* _Reading passage_:
= = = = =
Thursday, July 28, 2016



By now the normal rituals and routines of getting up, having breakfast, packing packs, signing out, sms’ing race office of our departure and plans had kicked into an automated process every morning.

We leave Malekholonyane at 4.40am and make our way along the entrance road from the day before in reverse. I think to myself how grateful I am, not having to do the “new exit” out of Malekholonyane in the dark.

We are headed out on a district road taking us over a steep but short hill at a place called Ongeluknek and then undulating road until we drop down and cross over a river bridge and then swing right onto a single track. Gerald’s light or something wasn’t secure on his bike after we departed and fell back a while so sort it out but eventually caught up to Neville and I. After passing what seemed like a number of sparsely placed houses around us and on the hills in the pitch dark, we trace our way with the bubble of light flowing from our bikes leading the way as our guide. In a very short while we are slightly lost. I could play out in my head where we had to go on memory but for some reason I was disorientated and frantically looking for beacons. We saw bike lights coming from where we had come in the far distance which eventually turned out to be Tony and Caren. We watched their lights to see them float a little way up to our left on a small hill heading in the direction we were suppose to go.

The three of us instinctively take a tiger line approach and start trashing our way in the same direction eventually picking up the track we were looking for all along. We lost around an hour trying to figure this lot out. I even lost a glove! Damn!
= = = = =
* _Listed records_:
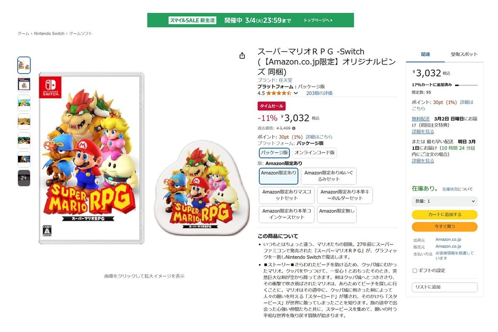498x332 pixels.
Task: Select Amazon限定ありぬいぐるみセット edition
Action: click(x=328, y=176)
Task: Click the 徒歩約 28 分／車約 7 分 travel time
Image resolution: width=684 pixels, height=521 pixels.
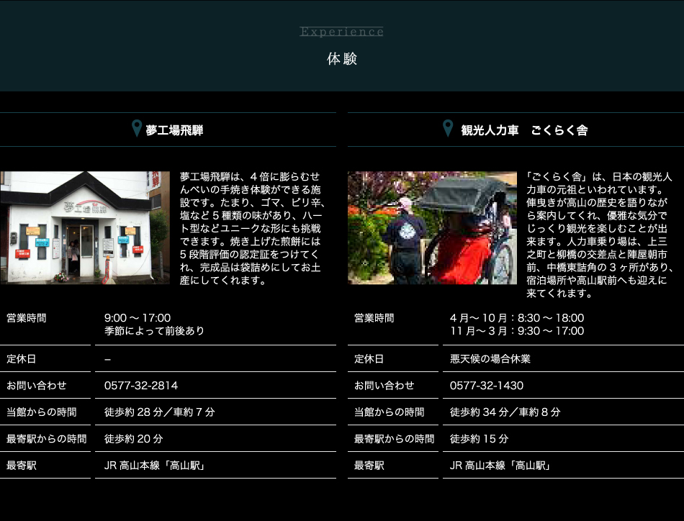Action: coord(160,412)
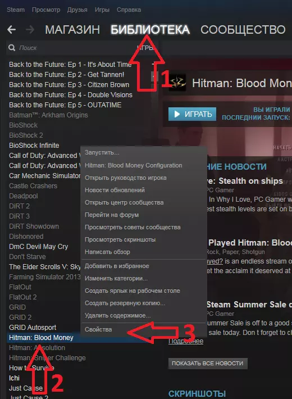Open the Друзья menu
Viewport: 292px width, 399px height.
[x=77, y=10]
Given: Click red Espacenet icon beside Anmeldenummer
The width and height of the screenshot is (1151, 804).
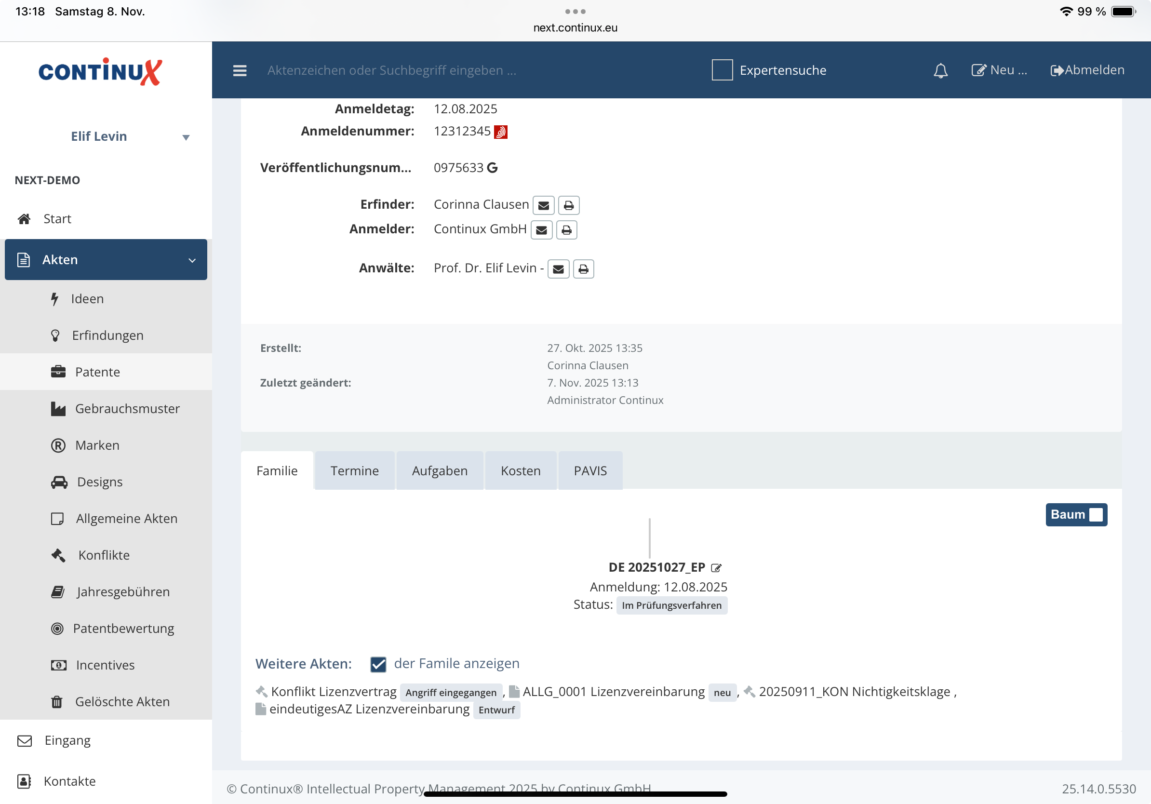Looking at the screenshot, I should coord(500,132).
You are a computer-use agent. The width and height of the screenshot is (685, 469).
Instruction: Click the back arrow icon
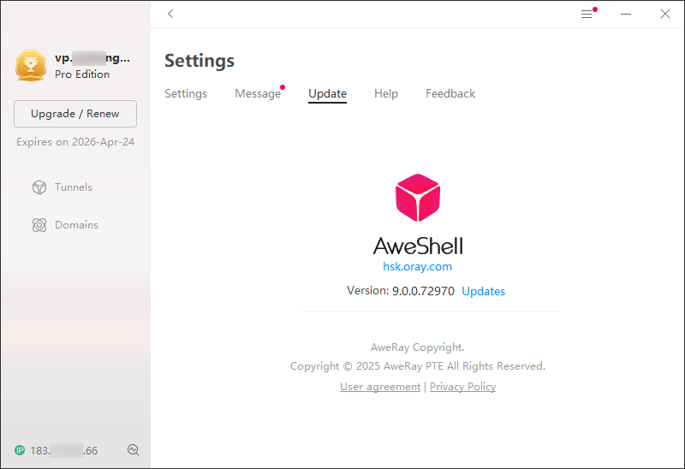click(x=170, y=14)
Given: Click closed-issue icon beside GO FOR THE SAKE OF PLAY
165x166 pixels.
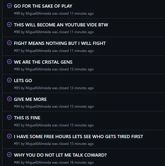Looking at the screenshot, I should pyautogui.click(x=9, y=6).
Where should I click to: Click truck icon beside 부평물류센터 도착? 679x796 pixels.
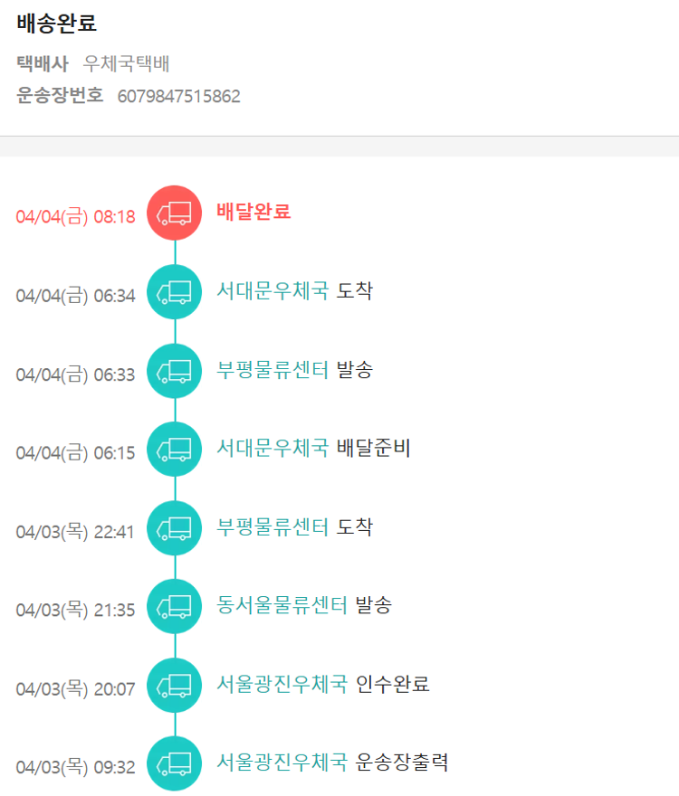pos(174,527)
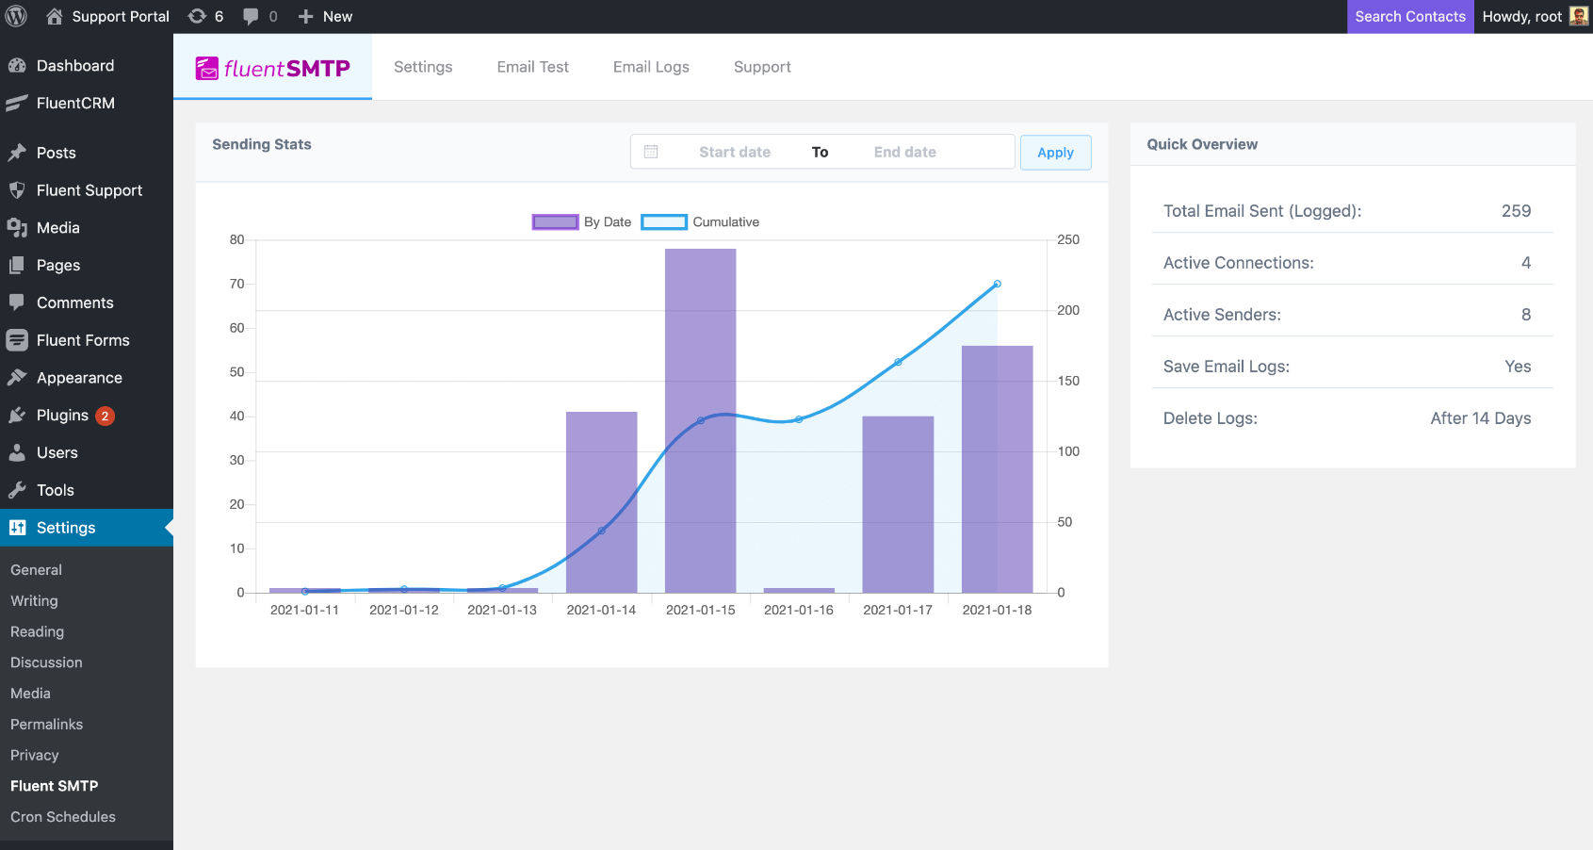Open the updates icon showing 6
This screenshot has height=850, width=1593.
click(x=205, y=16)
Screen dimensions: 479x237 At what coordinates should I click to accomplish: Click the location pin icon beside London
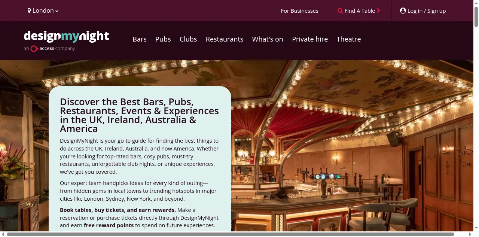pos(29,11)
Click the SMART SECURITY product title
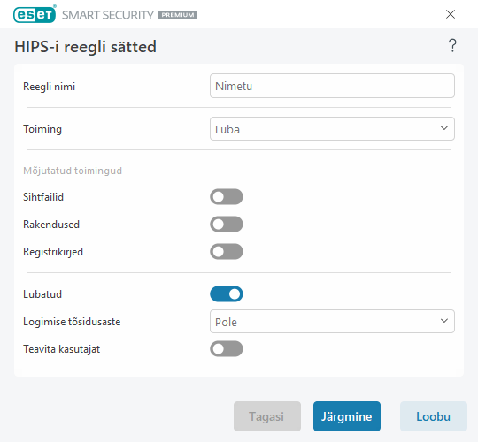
= = = = =
* _Exercise 1_: In the race diary entry, can you rewrite everything from "By now the normal" down to "in the dark.", replacing "automated" with "automatic"?
* _Exercise 2_: In the race diary entry, why did Gerald fall behind shortly after the group departed?

* _Complete response 1_:
By now the normal rituals and routines of getting up, having breakfast, packing packs, signing out, sms’ing race office of our departure and plans had kicked into an automatic process every morning.

We leave Malekholonyane at 4.40am and make our way along the entrance road from the day before in reverse. I think to myself how grateful I am, not having to do the “new exit” out of Malekholonyane in the dark.

* _Complete response 2_: Gerald's light, or something else on his bike, wasn't secure, so he fell back for a while to sort it out. He eventually caught up to Neville and the writer.